(Beginning of Given information)
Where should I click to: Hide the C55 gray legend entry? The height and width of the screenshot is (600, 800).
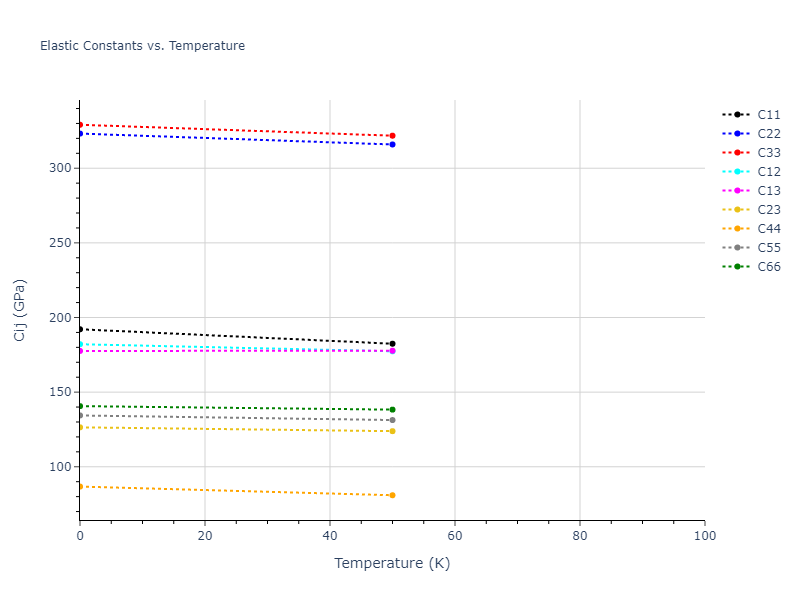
(End of Given information)
(Beginning of Given information)
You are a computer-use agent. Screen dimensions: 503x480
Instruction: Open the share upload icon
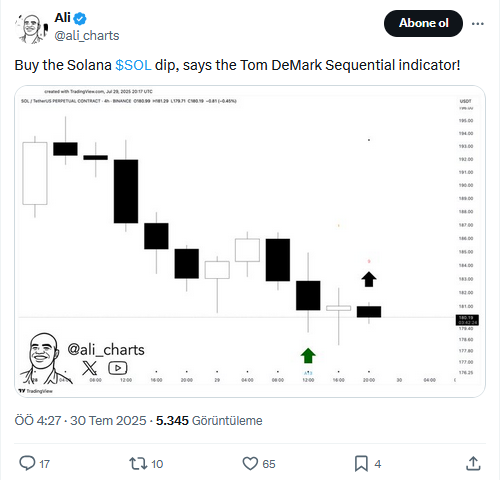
(End of Given information)
(Beginning of Given information)
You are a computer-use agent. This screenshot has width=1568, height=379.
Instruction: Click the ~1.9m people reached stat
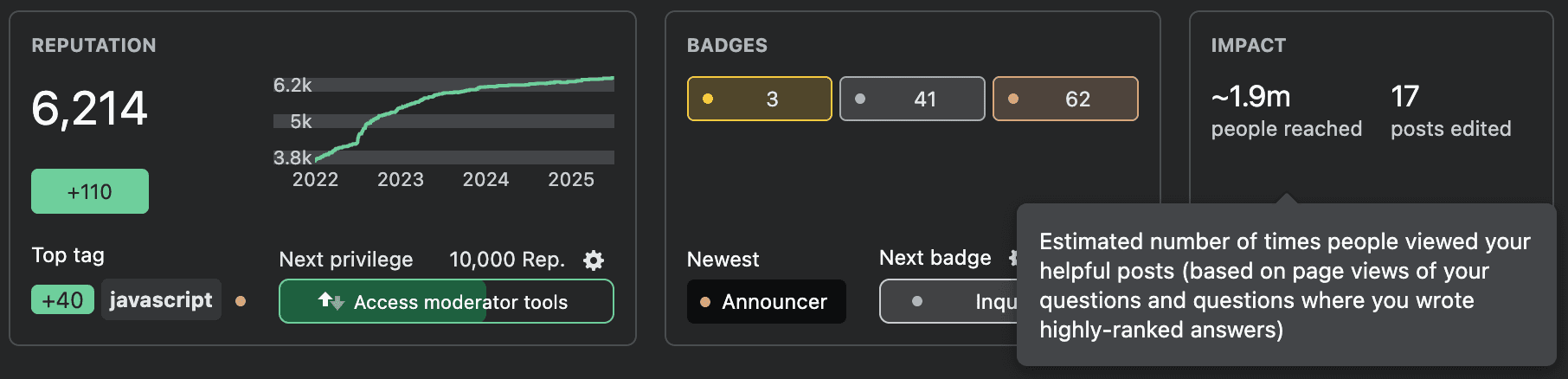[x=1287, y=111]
(End of Given information)
» Directions for this task
Only the lines above starting with the one with "You are a computer-use agent. Screen" and going through the one with "Instruction: Open the share upload icon" are to be copied, word for word and with both ends kept.

» Solved exercise
You are a computer-use agent. Screen dimensions: 503x480
Instruction: Open the share upload icon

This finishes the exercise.